Seagate Date Code From Serial Number
The good news is that Seagate no longer uses the cryptic date codes and prints a full date of manufacture on their drive labels, just like everyone else. The bad news is that there are countless millions of Seagate drives made before 2016 or so out there, and most of those drives only have the hard to decipher date code.
seagate date code from serial number
The four- or five-digit date code consists of a two-digit year, one- or two-digit week number (starting with 1), and one-digit day of the week (again starting with 1). If the week number is less than 10, the leading zero may be left out; that seems to have been the case on older drives, but later Seagate apparently switched to consistent five-digit codes.

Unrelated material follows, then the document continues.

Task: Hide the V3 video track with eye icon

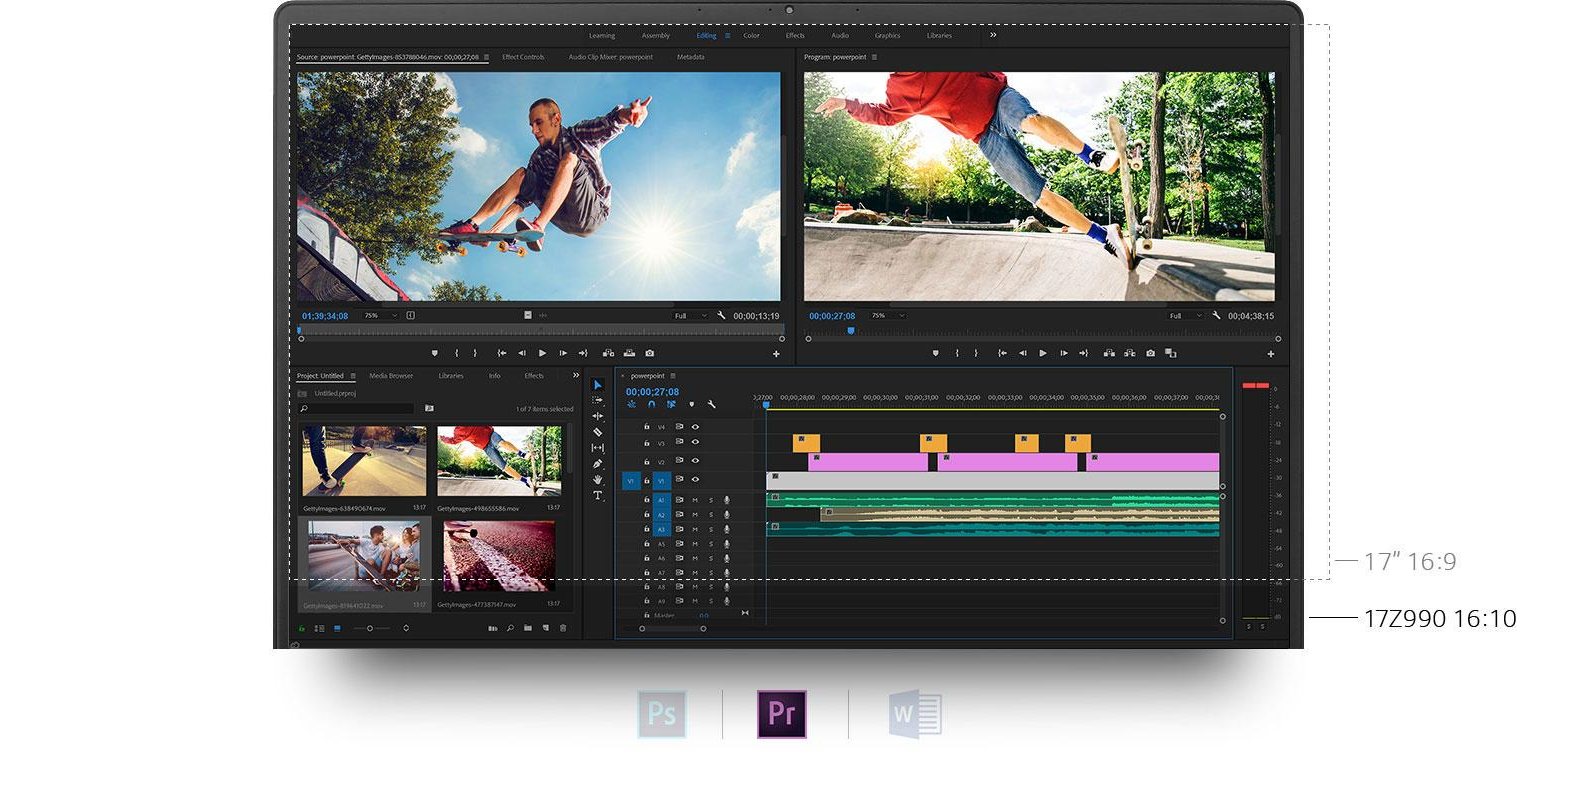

Note that some IBM/Lenovo OEM drives have two labels, the standard Seagate one and an additional IBM/Lenovo sticker. The Seagate date code as well as the human readable date are usually both on the Seagate label, i.e. printed by Seagate, and presumably printed by someone who knows exactly how to decode the date codes. These drives can be used as a sort of Rosetta Stone.
Using the above rule, I threw together a simple Python script to convert a Seagate date code to a calendar date. The results perfectly match more than a dozen different Seagate-made IBM and Lenovo OEM drives produced between 2002 and 2016.
It is known that the older lot number format appears on drives made at least as far back as 1989, some still under the Imprimis brand. It is currently unknown whether those lot number dates referred to the same start of financial year.
Seagate style date codes have been seen on drives manufactured as late as 2016. Some drives made in 2016 and most if not all drives manufactured since 2017 no longer use the date code and instead show a human readable date in DDMMMYYYY format (where MMM is a three-letter English month abbreviation).